[TASK TO CARRY OUT] Copy the rows word for word, starting with the line that contains "The image size is (1456, 819)." and continuing through the final line of the rows.

--- start RECORDS FOR PROCESSING ---

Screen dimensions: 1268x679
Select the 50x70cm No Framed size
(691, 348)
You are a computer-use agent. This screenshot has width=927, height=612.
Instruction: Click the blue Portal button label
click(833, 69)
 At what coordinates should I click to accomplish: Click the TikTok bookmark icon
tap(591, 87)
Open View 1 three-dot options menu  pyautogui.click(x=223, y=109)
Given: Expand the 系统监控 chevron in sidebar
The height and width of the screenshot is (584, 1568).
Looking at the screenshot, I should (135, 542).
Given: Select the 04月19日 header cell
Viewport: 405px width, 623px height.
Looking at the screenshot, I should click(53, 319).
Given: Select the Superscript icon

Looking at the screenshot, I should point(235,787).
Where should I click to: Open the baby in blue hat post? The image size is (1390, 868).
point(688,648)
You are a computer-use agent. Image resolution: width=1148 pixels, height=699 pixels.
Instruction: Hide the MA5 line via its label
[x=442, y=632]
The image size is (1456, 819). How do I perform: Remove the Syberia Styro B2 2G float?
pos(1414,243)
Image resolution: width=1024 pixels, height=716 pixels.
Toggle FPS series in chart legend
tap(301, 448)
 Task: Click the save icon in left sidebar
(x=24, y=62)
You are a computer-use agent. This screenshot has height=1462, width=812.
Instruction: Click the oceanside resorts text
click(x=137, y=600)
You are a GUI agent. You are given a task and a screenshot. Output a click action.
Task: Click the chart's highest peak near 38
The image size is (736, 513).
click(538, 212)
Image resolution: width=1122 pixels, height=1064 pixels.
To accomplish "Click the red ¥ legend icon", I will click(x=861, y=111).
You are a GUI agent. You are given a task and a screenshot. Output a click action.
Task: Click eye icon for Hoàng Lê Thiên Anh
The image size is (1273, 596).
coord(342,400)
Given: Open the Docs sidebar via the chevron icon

--- end RECORDS FOR PROCESSING ---

[WRITTEN ANSWER]
The image size is (1456, 819). How do I perform: Remove the Syberia Styro B2 2G float?
pos(1414,243)
Image resolution: width=1024 pixels, height=716 pixels.
Toggle FPS series in chart legend
tap(301, 448)
 Task: Click the save icon in left sidebar
(x=24, y=62)
You are a computer-use agent. This screenshot has height=1462, width=812.
Instruction: Click the oceanside resorts text
click(x=137, y=600)
You are a GUI agent. You are given a task and a screenshot. Output a click action.
Task: Click the chart's highest peak near 38
The image size is (736, 513).
click(538, 212)
Image resolution: width=1122 pixels, height=1064 pixels.
To accomplish "Click the red ¥ legend icon", I will click(x=861, y=111).
You are a GUI agent. You are given a task and a screenshot. Output a click action.
Task: Click eye icon for Hoàng Lê Thiên Anh
The image size is (1273, 596).
coord(342,400)
Given: Open the Docs sidebar via the chevron icon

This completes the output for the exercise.